> SET TASK 1
Answer these questions from the passage on Othello:
(a) For how many years have audiences found Othello relevant to their lives and tastes?
(b) What is the title of the Robert B. Heilman work that the passage cites?
(c) According to the quotation, what does each interpreter do after seeing the part of the whole that mirrors him?

> DOCUMENT PASSAGE
────────
Othello – the Universal Appeal

For 400 years the audience has found William Shakespeare’s tragedy Othello to be relevant to their lives and tastes. Why? What enduring qualities does the play possess in order to ensure its continuing success?

Does the reason lie in the great heterogeneity of characters and scenes and actions within the play? Robert B. Heilman in “The Role We Give Shakespeare” relates the universality of Shakespeare to the “innumerableness of the parts”:

But the Shakespeare completeness appears graspable and possessable to many men at odds with each other, because of the innumerableness of the parts: these parts we may consider incompletenesses, partial perspectives, and as such they correspond to the imperfect (but not necessarily invalid) modes of seeing and understanding practiced by imperfect (but not necessarily wrongheaded) interpreters and theorists of different camps. Each interpreter sees some part of the whole that does, we may say, mirror him, and he then proceeds to enlarge the mirror until it becomes the work as a whole (10).
────────
(Stored items from a collection)
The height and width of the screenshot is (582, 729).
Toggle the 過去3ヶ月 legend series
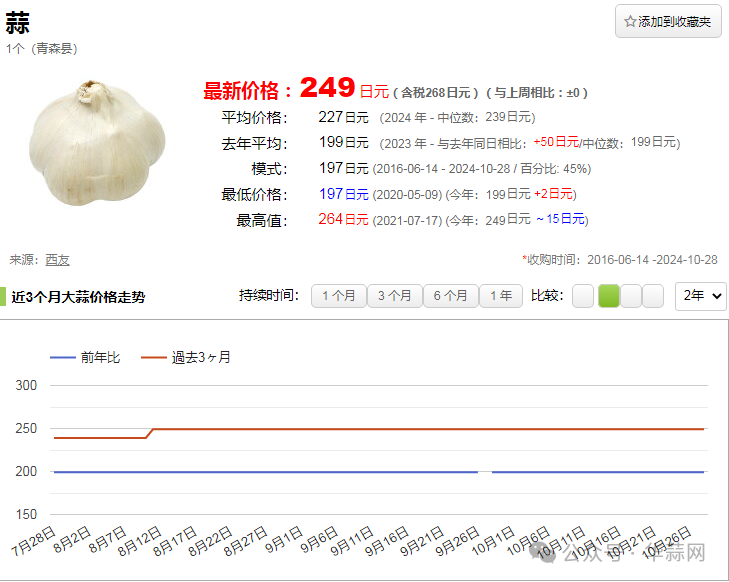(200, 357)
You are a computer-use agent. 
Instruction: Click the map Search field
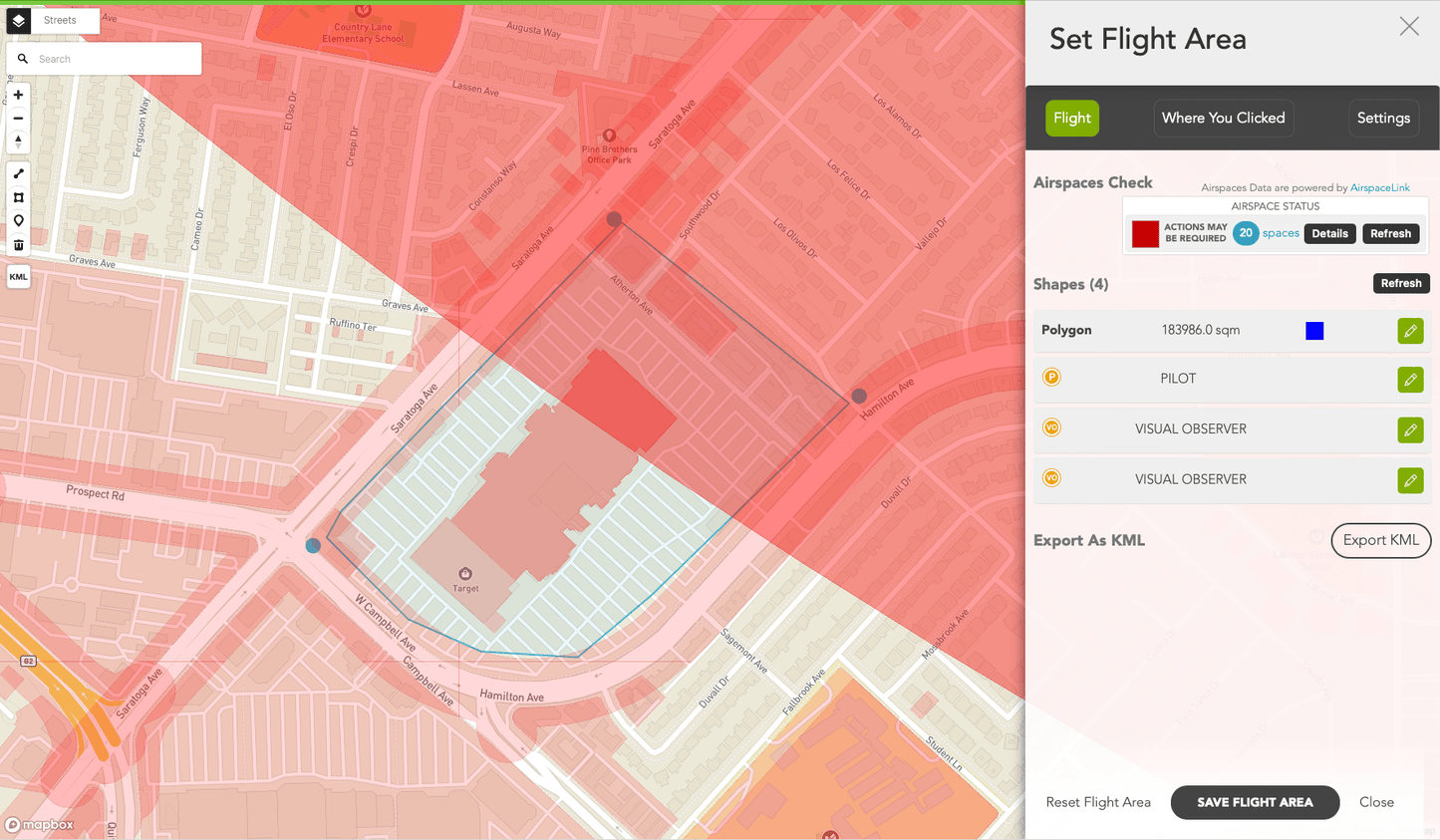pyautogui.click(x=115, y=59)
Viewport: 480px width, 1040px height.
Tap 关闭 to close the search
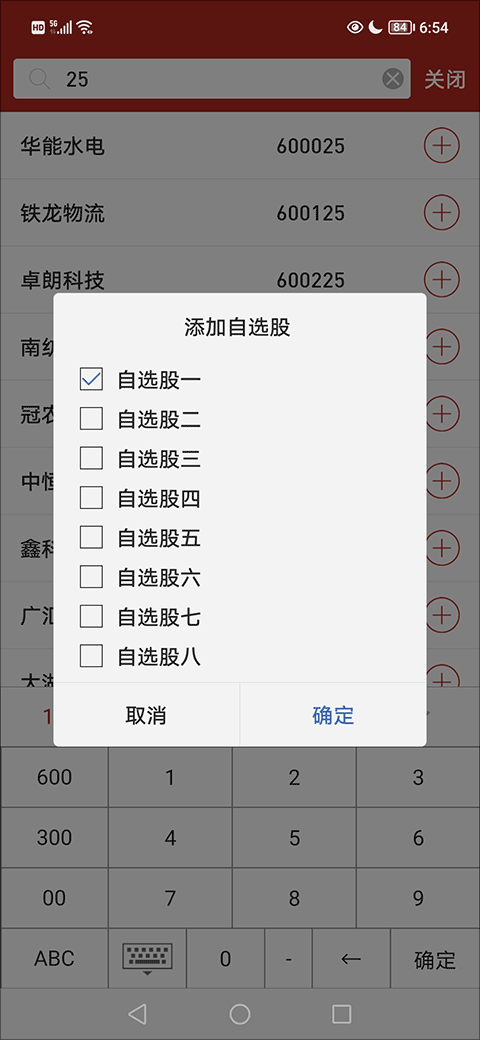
────────
> SET TASK 2
Write out all of the stored rows above word for word, leaving the pictures out of your answer.

> CORRECT RESULT 1
(a) 400 years.
(b) "The Role We Give Shakespeare."
(c) He enlarges the mirror until it becomes the work as a whole.

> CORRECT RESULT 2
The height and width of the screenshot is (582, 729).
Toggle the 過去3ヶ月 legend series
(200, 357)
You are a computer-use agent. 
Instruction: Click the map Search field
pyautogui.click(x=115, y=59)
Viewport: 480px width, 1040px height.
Tap 关闭 to close the search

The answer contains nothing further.